反対派、規制庁の姿勢に反発 原発不正入室 地元首長は推移見守る姿勢
                           新潟日報 2021/02/09
 東京電力柏崎刈羽原発の所員が中央制御室に不正入室した問題で、原子力規制委員会が昨年9月に保安規定変更案の審査で「合格」を認める前に、規制委事務局の原子力規制庁が問題を把握していたことを認めた8日、同原発の地元首長は冷静に事態の推移を見守る姿勢を示した反対派は規制庁が委員に報告しなかったことに反発。「規制庁は東電福島第1原発事故前の規制機関に先祖返りした」と怒りの矛先を向けた
 規制委は同変更案で、福島事故を起こした東電が再び原発を動かすことの適格性について担保されるかを審査。「規制基準の順守にとどまらず、自主的に原発のさらなる安全性を向上する」など7項目の「決意」を盛り込んだ変更案を昨年9月23日に了承した。
 規制庁はこの2日前の同21日に東電から不正入室の報告を受けながら、約4カ月間も規制委に報告しなかった。この問題は変更案の審査に反映されなかった
 条件付きで再稼働を容認する新潟県柏崎市の桜井雅浩市長は「中央制御室への不正入室を防ぎ切れなかった管理体制の不備は、東電自ら責を負わなければならない」とのコメントを出した。規制委が審査した東電の「適格性」については「これら事案を招いたものこそ『適格性』なのではないかと強く疑う」として、再検討などの対応を求めた。
 刈羽村の品田宏夫村長は、取材に対し「セキュリティーが甘かったのは間違いない。しっかりしろと言いたい」と東電に苦言を呈した。規制庁の対応については「重要度の評価、再発防止も含めて規制当局の判断に任せる」と述べるにとどめた。
 反対派の住民は「審査合格が既定路線だったため、規制庁が規制委に報告をしなかったのではないか」と指摘。規制庁に厳しい視線を向ける。
 柏崎刈羽原発市民研究会の竹内英子共同代表は「規制庁が東電から報告を受けた事実を委員会に報告すると、審査に悪影響が出るから隠したのではないかと思われても仕方ない」と批判する。

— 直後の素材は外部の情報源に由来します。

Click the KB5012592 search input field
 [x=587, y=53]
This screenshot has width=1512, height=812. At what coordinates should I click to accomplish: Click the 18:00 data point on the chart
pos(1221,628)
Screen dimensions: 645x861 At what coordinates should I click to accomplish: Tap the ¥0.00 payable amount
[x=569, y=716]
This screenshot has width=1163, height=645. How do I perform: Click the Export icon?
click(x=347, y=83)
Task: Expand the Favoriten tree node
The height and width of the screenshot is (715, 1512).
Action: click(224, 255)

 柏崎刈羽原発反対地元3団体の矢部忠夫共同代表は「東電が原発を運転する資格がないことを改めて確認した」と語気を強めた。規制庁に対しては「すぐに規制委に報告するのが当然で、感覚がまひしている。東電の適格性の審査もゼロからやり直すべきだ」と求めた。

■長岡で住民説明会、具体的説明なく
 東京電力が8日、長岡市で開いた柏崎刈羽原発7号機の安全対策工事に関する住民説明会。東電は所員が他人のIDカードを使って中央制御室へ不正に入室したことを陳謝する一方、不正の経緯などは具体的に説明せず、出席した市民からは不満や憤りの声が相次いだ
 説明会では、安全対策工事の詳細が説明された半面、不正入室に関しては表面的な言及にとどまった。長岡市の無職男性(76)は「再稼働ありきの姿勢を強く感じた技術の問題というより、組織体質の問題だ」と非難した。同市の無職男性(66)は「東電は不正を食い止められる組織でない。原発を動かせる企業になっていない」と切り捨てた。

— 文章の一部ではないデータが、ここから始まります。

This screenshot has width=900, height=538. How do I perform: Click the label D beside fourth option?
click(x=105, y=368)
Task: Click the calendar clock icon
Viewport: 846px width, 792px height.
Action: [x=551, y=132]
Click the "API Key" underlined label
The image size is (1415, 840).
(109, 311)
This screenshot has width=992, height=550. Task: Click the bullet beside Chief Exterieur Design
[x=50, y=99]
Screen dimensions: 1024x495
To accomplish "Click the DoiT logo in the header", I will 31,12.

 不正入室問題の報告を東電から受けた原子力規制庁が、原子力規制委員会に報告していなかったことを問題視する声も聞かれた。長岡市の会社員男性(72)は「悪い情報ほどいち早く公開し、改善させることが信頼につながる」と指摘。同市の社会福祉士の男性(71)は「規制する側がより強い立場で規制する仕組みにならないといけない」と語った。